# Intro to QLoRA

I have a basic understanding of what QLoRA is, but given its popularity and apparent success, I am not nearly familiar enough with it. These are my notes on the Hugging Face blog post about QLoRA and quantization. Later, I will also make a note with some examples.

Link: Making LLMs even more accessible with bitsandbytes, 4-bit quantization and QLoRA

## 1. Intro to Quantization

The post recommends reading the intro to this post first for some background on quantization. Key points:

- Models are getting bigger, making them harder and more expensive to run.
- Quantization is one way to make them smaller.
- int8 inference doesn't appear to significantly degrade model performance.

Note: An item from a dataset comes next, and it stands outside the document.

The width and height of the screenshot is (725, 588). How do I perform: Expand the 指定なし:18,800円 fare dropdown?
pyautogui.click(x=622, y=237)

### Common data types used in ML

The size of a model is determined by the number of its parameters *and their precision*. Common types include:

- Float32 (FP32), which reserves 8 bits ffor the exponent, 23 bits for the mantissa, and 1 bit for the sign. Most hardware supports FP32 operations. This is called
*full precision*(4 bytes) - Float16 (fp16) reserves 5 bits for the exponent, 10 for the mantissa, 1 for the sign. Thus it can represent a far smaller range of numbers, resulting in a risk of overflowing or underflowing. The largest representable number in FP16 is 64k.

import numpy as np # Define two numbers within the FP16 range a = np.float16(10000) b = np.float16(10000) # Perform multiplication result = a * b # Check the result result

/tmp/ipykernel_12/2565578634.py:8: RuntimeWarning: overflow encountered in scalar multiply result = a * b

- The bfloat16 type was created to avoid these constraints. Bfloat16 reserves 8 bits for the exponent, 7 for the mantissa, and 1 for the sign. So we retain the range of FP32, but we lose 3 bits of precision w/r/t fp16. So there's no problem with big numbers, but we lose precision. fp16 and bf16 are both referred to as
*half precision*(2 bytes). - int8 is an 8-bit representation that can store 2
^{8}different values (between 0 and 255 for unsigned integers; between -128 and 127 for signed).

### Different types in training and inference

"Ideally" we should use FP32 for training and inference. But it is two times slower than half precision. So a mixed-precision approach is preferred. Weights are held in FP32 as a precise "main weights" reference. Computation in the forward/backward pass are done in fp16/bf16 to improve training speed. The fp16/bf16 gradients are used to update the fp32 weights.

During inference, there's no real need for the full-precision weights.

What happens when I load a model in bf16 and then train it? Is that still mixed precision? Or is bf16 the reference copy in that case?

### The FP8 Format

The FP8 format has two formats: E4M3 and E5M2 (where E=exponent, M=mantissa). E4M3 (higher precision, smaller range) is best suited for the forward pass, while E5M2 (lower precision, higher range) is better suited for the backward pass.

## QLoRA Paper Overview

QLoRA reduces the memory usage of LLM fine-tuning without appreciable loss of performance compared to half precision fine-tuning.

The model to be fine-tuned is loaded in 4-bit precision and then the weights are frozen. A small number of trainable parameters are added in the form of *low-rank adapters*. The LoRA adapters are the only parameters updated during training.

QLoRA typically stores the base model weights in 4-bit NormalFloat, and uses bf16 for computation. Weights are dequantized from the storage type to perform the forward and backward passes gradients are only computed for the LoRA parameters, which use bf16. Weights are decompressed on an as-needed basis so memory usage stays low.

Key summary (from the original paper): "QLoRA backpropagates gradients through a frozen, 4-bit quantized pretrained language model into Low Rank Adapters~(LoRA)."